Document text:
- - -

Key fall 2019 trends at the show included discreet reflective fabrics; down fabrics with less puff; workwear inspirations; russets, neutrals and mock primaries; rich density; full suppleness and airy softness.
Trends from the British mills included a focus on browns with red, wine, cream, caramel or rust nuances and new spins on navy, “with a lot more attitude,” said Beryl Gibson, a textile and color consultant for the U.K. Fashion & Textile Association.
Among the novelty fabrics, Gibson highlighted a new take on Scottish tartan but with rubber yarn and Lurex by Linton Tweeds, which works with Chanel. She also cited growing demand for fabrics embodying “bad-taste-good-taste, but it works.”
Eurojersey, the Italian manufacturer of the patented Sensitive Fabrics, which has seen massive growth in the activewear segment according to general manager Andrea Crespi, launched a new bio-ceramic print geared to medical application.
Highlights at Ratti SpA, which published its first sustainable report in April, included a quilted nylon with a color-blocked landscape print, a shaggy monkey hair-style fabric in neon threads, and a flock with a fur handle.
The company, which produces all the organic cotton for Balenciaga’s shirts and had its fabrics feature in around 20 looks in Burberry’s spring 2019 collection, for 2018 is projecting 25 percent growth in the luxury area, which represents almost 50 percent of its activity, coming off sales of around 99.4 million euros in 2017, director Mario Ratti said.
Japan’s Debs introduced a polyester with a crinkled surface interest and a sustainable Cupro yarn for drapes.
“Customers are finding it more difficult to buy the quantities that they are used to, so the volumes have shrunken a bit but they buy more variety,” Soubhi Debs, the company’s president said.
Theyskens, for the selection of the winning PV Awards fabrics, set out to “make choices that were not so personal, but are more materials that I feel are bringing a vision. That it has modernity, something new like, ‘Hmm, that’s tomorrow.’”
The PV Fabrics Grand Jury Prize 2018 went to Marini Industrie. But Theyskens also flagged Spanish FC Creacio, which scooped two prizes in the leather section, including the main award.
“I’m very excited about them. They’re very creative but with a real sense of the perfection of the final product with this aspect of the eco-sensivity and modernity,” he said.
In the show’s leather section, Mark Oaten, chief executive officer of the International Fur Federation, said they’re “in the middle of a fight back” to promote fur’s natural qualities, in reaction to the highly polluting faux fur alternatives that have surfed the wave of the anti-fur movement.
Founded in 1949 and based in London, the trade body counts members in 52 countries.
“Obviously with Gucci, Versace and a couple of weeks ago Burberry announcing that they’re giving up fur, we feel it’s time for our voice to come out fighting on several fronts,” said Oaten. A campaign has been sent out to 25,000 designers across the globe, in nine different languages, with a 2 million British pound spend on a campaign with Vogue, he said. “We are also working with social media, targeting the 18- to 25-year-old group. So far, we’re on 4 million Facebook purchases, with five different films talking about fake fur versus natural fur,” he said.
By 2020, he added, all fur sold by the world’s four fur auctions will be from certification programs.
Pacing the aisles, bag designer Jérôme Dreyfuss agreed that fake fur “is breaking the planet.
“I’m just looking for more and more eco-friendly product seeing as we are the second most polluting industry in the world. We really have to think of ways to change that. Not by doing fake leathers or fake furs that are based on oil,” he said.

- - -

Entries provided:
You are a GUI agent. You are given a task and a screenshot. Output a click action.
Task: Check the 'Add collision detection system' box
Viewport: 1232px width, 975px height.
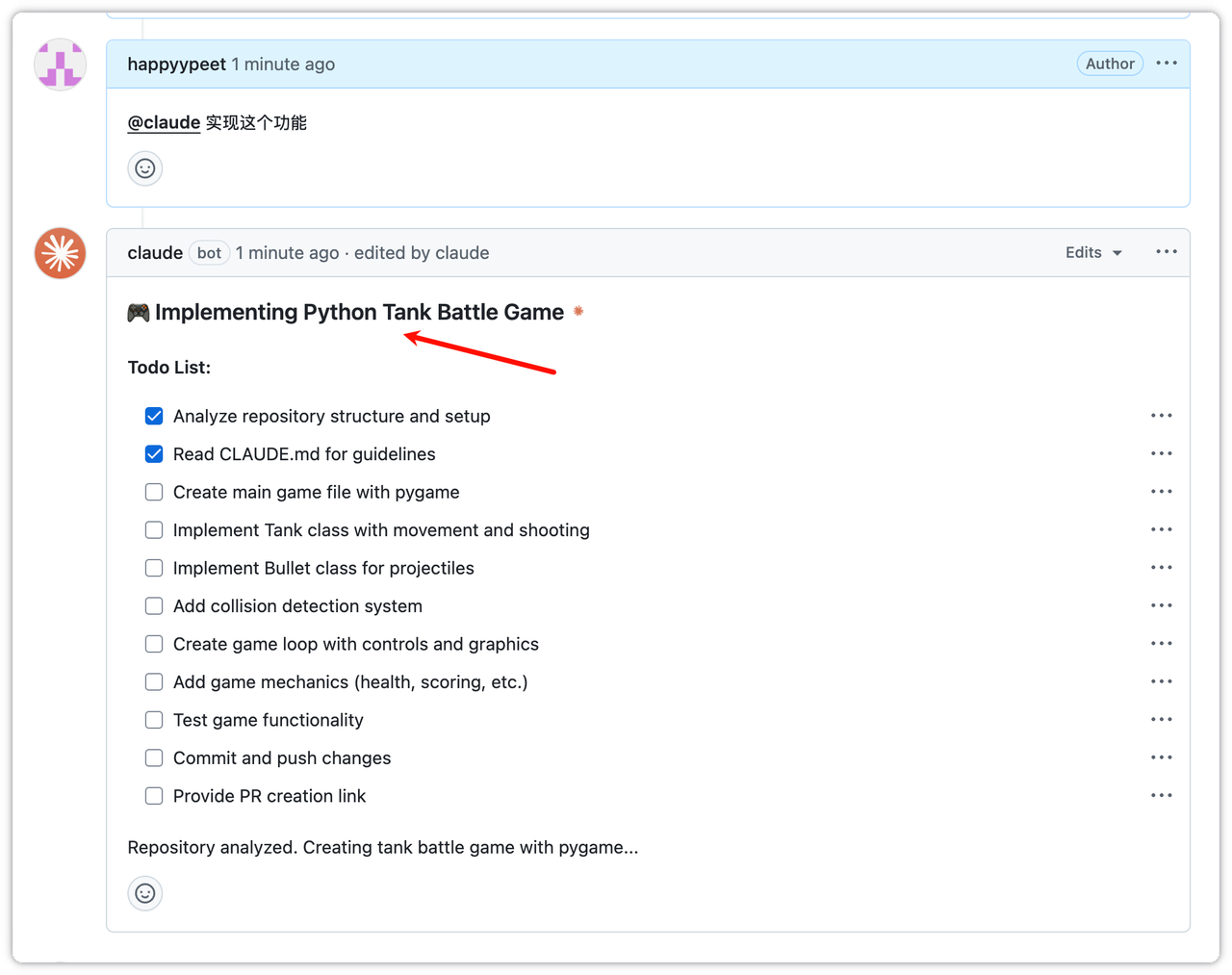coord(154,606)
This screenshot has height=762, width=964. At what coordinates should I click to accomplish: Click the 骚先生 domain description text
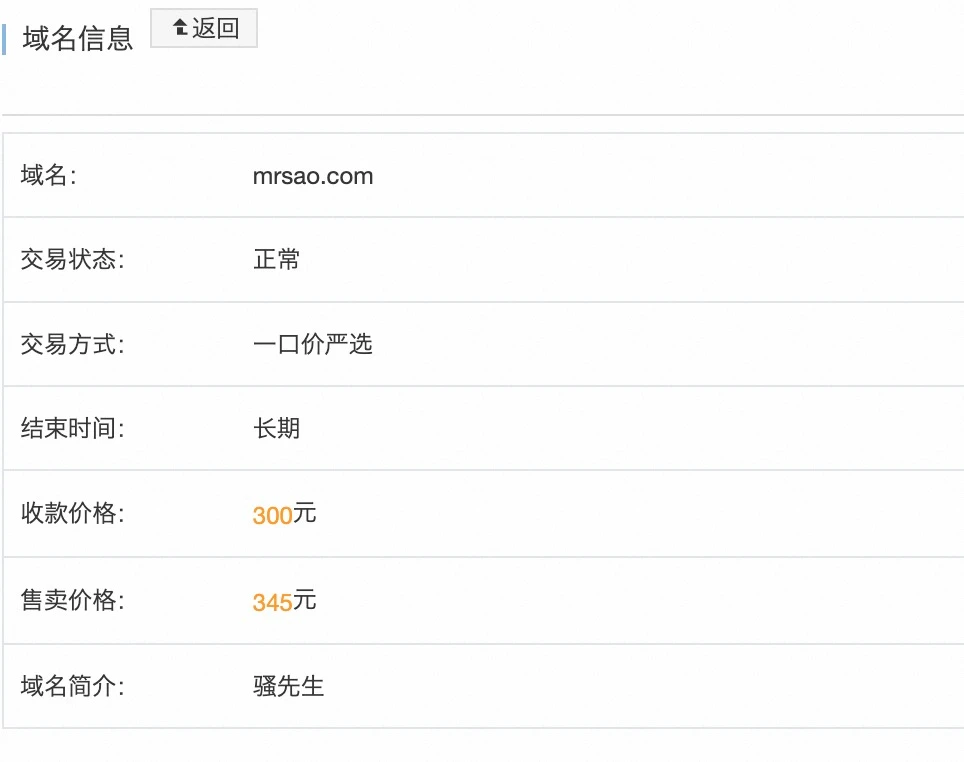click(289, 687)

- - -

Check your understanding:
1. Answer these questions using the article on fall 2019 fabric trends, one per line:
(a) Which fashion house does Linton Tweeds work with?
(b) In what year was the International Fur Federation founded?
(c) What growth is Ratti projecting in the luxury area for 2018?
2. Decide whether each statement agrees with the article on fall 2019 fabric trends. Answer yes or no, and quote the words that decide it.
(a) Eurojersey launched a new print intended for medical use.
(b) The PV Fabrics Grand Jury Prize 2018 was awarded to FC Creacio.
(c) The fur campaign reached designers in nine languages.

List of answers:
1.
(a) Chanel
(b) 1949
(c) 25 percent

2.
(a) Yes: "launched a new bio-ceramic print geared to medical application"
(b) No: "The PV Fabrics Grand Jury Prize 2018 went to Marini Industrie."
(c) Yes: "in nine different languages"